____ MATERIAL FOR THIS EXERCISE
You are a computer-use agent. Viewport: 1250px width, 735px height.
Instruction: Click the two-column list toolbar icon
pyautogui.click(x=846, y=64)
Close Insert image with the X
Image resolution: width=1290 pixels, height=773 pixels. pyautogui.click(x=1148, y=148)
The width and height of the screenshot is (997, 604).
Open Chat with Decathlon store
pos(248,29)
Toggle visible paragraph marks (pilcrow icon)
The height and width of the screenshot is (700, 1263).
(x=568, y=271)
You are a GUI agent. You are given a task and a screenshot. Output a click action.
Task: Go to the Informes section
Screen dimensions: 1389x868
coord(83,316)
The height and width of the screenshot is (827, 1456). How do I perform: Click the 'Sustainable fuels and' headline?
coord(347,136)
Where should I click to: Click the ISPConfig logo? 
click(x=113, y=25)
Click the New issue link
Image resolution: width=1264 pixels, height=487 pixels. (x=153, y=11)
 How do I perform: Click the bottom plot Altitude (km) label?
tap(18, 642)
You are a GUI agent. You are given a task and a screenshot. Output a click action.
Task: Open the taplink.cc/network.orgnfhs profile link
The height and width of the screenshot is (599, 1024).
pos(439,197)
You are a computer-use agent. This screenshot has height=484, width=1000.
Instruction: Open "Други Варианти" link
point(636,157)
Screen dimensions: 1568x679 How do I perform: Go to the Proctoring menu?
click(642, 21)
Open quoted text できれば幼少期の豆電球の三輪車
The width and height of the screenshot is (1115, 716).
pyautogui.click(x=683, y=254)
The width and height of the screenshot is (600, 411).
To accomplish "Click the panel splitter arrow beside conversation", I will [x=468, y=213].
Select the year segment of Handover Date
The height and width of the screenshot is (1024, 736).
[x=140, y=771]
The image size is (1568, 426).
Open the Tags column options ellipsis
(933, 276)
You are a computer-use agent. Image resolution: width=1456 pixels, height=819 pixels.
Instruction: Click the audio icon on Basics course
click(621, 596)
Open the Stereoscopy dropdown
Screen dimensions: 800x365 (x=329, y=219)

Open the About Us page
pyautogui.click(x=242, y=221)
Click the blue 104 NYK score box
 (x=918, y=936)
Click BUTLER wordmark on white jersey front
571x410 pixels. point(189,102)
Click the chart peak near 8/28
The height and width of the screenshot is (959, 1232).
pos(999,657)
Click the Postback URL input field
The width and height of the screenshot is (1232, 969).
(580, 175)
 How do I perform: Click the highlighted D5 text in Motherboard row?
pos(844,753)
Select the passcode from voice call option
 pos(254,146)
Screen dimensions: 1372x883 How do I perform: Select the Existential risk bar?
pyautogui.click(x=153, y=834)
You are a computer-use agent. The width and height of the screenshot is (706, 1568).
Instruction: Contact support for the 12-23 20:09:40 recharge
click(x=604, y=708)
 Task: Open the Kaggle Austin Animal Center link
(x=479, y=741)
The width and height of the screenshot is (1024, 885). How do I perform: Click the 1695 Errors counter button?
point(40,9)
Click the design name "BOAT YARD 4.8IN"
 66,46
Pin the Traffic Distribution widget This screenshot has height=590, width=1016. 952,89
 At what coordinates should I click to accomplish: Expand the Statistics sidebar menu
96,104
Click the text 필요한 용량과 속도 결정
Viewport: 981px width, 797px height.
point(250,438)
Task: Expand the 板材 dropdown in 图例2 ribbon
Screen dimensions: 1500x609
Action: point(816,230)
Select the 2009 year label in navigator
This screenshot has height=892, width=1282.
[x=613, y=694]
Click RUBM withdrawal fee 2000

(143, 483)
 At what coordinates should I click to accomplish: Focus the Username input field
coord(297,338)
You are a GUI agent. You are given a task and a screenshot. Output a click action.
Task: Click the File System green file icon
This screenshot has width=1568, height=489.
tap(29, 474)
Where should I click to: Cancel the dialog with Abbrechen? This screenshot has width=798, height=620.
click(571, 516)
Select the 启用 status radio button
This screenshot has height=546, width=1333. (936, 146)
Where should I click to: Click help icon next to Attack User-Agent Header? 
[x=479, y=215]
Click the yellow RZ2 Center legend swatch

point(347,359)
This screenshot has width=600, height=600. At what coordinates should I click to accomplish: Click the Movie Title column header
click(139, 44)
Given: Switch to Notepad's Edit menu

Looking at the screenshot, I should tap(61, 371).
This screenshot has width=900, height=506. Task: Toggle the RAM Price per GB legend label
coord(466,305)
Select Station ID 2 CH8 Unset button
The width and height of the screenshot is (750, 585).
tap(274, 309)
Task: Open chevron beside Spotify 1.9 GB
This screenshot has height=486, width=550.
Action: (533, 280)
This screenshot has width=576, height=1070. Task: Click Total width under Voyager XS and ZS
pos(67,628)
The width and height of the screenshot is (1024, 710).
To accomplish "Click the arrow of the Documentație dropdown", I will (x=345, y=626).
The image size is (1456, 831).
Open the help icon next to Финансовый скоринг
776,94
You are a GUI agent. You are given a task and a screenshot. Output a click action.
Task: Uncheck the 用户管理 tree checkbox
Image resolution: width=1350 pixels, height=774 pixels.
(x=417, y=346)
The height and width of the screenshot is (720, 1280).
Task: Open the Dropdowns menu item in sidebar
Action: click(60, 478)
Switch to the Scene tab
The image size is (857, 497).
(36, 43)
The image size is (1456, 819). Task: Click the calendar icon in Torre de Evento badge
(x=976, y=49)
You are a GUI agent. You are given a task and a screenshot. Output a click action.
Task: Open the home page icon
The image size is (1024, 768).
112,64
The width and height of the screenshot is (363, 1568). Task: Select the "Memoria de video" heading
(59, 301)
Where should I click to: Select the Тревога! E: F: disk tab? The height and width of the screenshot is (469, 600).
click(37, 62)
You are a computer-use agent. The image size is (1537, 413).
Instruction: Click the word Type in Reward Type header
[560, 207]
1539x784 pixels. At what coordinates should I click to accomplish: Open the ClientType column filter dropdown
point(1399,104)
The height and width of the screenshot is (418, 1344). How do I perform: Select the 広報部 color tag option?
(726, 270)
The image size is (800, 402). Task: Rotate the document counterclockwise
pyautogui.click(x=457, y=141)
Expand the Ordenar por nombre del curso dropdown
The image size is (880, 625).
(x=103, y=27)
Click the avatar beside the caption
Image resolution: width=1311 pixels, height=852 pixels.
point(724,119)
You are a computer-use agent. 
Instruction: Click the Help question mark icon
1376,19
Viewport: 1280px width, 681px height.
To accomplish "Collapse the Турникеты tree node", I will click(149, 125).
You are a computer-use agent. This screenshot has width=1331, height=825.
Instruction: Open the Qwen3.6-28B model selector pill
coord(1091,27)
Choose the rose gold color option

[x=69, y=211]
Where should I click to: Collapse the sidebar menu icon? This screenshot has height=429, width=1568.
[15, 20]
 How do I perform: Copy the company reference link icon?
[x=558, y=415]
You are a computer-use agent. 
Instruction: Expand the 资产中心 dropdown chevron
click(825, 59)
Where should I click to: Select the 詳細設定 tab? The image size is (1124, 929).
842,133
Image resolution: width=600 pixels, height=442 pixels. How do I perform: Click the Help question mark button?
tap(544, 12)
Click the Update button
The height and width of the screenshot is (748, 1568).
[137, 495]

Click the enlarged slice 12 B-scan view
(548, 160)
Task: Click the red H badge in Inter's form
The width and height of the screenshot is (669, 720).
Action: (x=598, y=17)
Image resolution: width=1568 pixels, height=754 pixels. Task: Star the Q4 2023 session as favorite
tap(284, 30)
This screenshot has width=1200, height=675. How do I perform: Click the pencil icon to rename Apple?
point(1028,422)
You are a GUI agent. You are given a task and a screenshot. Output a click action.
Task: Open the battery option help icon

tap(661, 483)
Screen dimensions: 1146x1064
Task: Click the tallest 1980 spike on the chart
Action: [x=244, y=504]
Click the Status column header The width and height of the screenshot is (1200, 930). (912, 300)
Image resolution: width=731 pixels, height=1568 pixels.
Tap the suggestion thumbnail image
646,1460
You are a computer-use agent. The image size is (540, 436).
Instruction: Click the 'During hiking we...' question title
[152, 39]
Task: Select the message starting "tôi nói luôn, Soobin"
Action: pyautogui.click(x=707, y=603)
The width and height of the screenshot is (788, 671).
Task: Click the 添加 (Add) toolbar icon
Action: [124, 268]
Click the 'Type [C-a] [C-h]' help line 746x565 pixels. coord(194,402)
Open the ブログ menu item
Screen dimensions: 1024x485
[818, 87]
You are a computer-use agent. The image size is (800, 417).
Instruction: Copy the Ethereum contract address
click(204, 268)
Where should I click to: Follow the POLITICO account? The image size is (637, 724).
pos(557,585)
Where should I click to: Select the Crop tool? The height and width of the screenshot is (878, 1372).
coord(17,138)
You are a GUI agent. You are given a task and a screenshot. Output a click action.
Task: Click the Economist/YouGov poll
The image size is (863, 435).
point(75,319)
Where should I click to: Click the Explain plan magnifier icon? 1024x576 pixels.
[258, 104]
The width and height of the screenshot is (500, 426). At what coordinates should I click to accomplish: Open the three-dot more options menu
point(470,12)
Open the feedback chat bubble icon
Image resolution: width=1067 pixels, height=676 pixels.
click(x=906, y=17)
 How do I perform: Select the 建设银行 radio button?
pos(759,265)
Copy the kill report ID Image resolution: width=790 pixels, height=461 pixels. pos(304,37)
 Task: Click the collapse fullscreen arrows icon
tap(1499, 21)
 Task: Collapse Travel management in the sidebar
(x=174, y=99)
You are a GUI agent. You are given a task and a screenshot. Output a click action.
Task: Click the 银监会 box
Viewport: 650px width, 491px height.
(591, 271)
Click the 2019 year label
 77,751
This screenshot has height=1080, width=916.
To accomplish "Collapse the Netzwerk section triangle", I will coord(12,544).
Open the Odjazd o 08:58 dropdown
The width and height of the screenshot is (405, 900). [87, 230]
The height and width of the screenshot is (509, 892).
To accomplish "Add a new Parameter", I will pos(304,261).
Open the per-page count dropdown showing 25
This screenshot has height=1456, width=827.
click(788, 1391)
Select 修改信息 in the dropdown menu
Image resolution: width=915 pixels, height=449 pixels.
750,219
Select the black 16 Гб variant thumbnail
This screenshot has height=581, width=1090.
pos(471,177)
________
▶ _TASK STATEMENT_
Above is a listing; print exactly its lines from the one with "Where should I click to: Follow" through the one with "Task: Click the Economist/YouGov poll", and no other lines.

▶ _EXPECTED ANSWER_
Where should I click to: Follow the POLITICO account? The image size is (637, 724).
pos(557,585)
Where should I click to: Select the Crop tool? The height and width of the screenshot is (878, 1372).
coord(17,138)
You are a GUI agent. You are given a task and a screenshot. Output a click action.
Task: Click the Economist/YouGov poll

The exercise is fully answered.